▶ _Page_
+++++

# load packages
library(tidyverse)
library(tidymodels)
library(openintro)
library(patchwork)
library(knitr)
library(kableExtra)
library(colorblindr)
library(palmerpenguins)
# set default theme and larger font size for ggplot2
ggplot2::theme_set(ggplot2::theme_minimal(base_size = 16))Multiple linear regression (MLR)
Computational setup
Topics
Introduce multiple linear regression
Interpret coefficients in multiple linear regression model
Compute predictions and associated intervals for multiple linear regression models
Considering multiple variables
Data: Palmer penguins
The penguins data set contains data for penguins found on three islands in the Palmer Archipelago, Antarctica. Data were collected and made available by Dr. Kristen Gorman and the Palmer Station, Antarctica LTER, a member of the Long Term Ecological Research Network. These data can be found in the palmerpenguins R package.
. . .
# A tibble: 342 × 4
body_mass_g flipper_length_mm bill_length_mm species
<int> <int> <dbl> <fct>
1 3750 181 39.1 Adelie
2 3800 186 39.5 Adelie
3 3250 195 40.3 Adelie
4 3450 193 36.7 Adelie
5 3650 190 39.3 Adelie
6 3625 181 38.9 Adelie
7 4675 195 39.2 Adelie
8 3475 193 34.1 Adelie
9 4250 190 42 Adelie
10 3300 186 37.8 Adelie
# ℹ 332 more rows
Palmer penguins

Variables
Predictors:
bill_length_mm: Bill length in millimetersflipper_length_mm: Flipper length in millimetersspecies: Adelie, Gentoo, or Chinstrap species
Response: body_mass_g: Body mass in grams
The goal of this analysis is to use the bill length, flipper length, and species to predict body mass.
Response: body_mass_g

| min | median | max | iqr |
|---|---|---|---|
| 2700 | 4050 | 6300 | 1200 |
Predictors

Response vs. predictors

. . .
Why do we want to use a single model with all the predictors instead of 3 separate models?
Multiple linear regression
Multiple linear regression (MLR)
Based on the analysis goals, we will use a multiple linear regression model of the following form
\[ \begin{aligned}\widehat{\text{body_mass_g}} ~ = \hat{\beta}_0 & + \hat{\beta}_1 \times \text{flipper_length_mm} \\ & + \hat{\beta}_2 \times \text{species}_1 \\ &+\hat{\beta}_3 \times \text{species}_2 \\ &+ \hat{\beta}_4 \times \text{bill_length_mm} \end{aligned} \]
Similar to simple linear regression, this model assumes that at each combination of the predictor variables, the values body_mass_g follow a Normal distribution.

+++++

▶ _Source material_
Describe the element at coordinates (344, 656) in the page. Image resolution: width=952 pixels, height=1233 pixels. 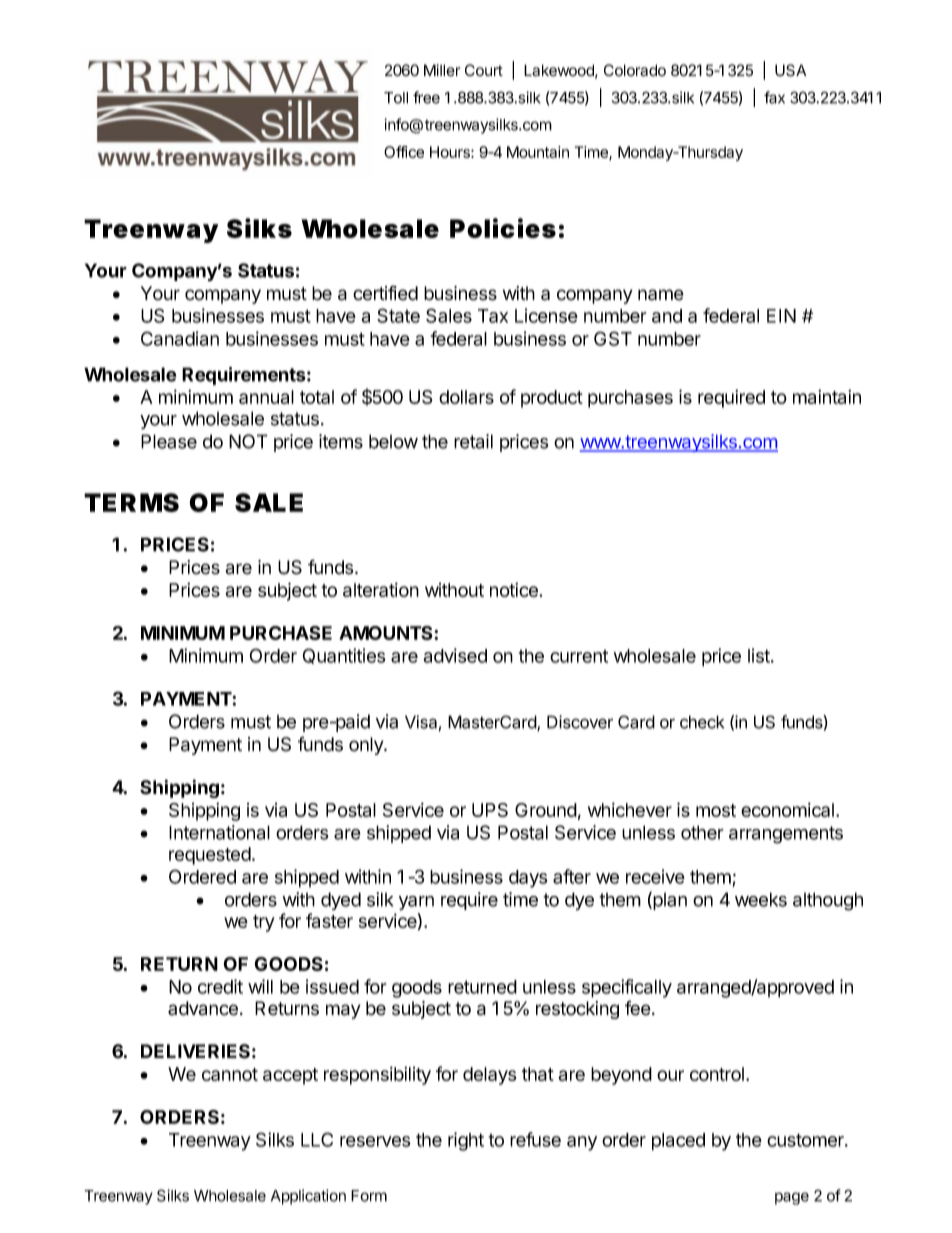
I see `Quantities` at that location.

+++++

▶ _Exercise aim_
According to the page on multiple linear regression, what is the goal of the penguin analysis?

▶ _Expected answer_
The goal is to use bill length, flipper length, and species to predict body mass.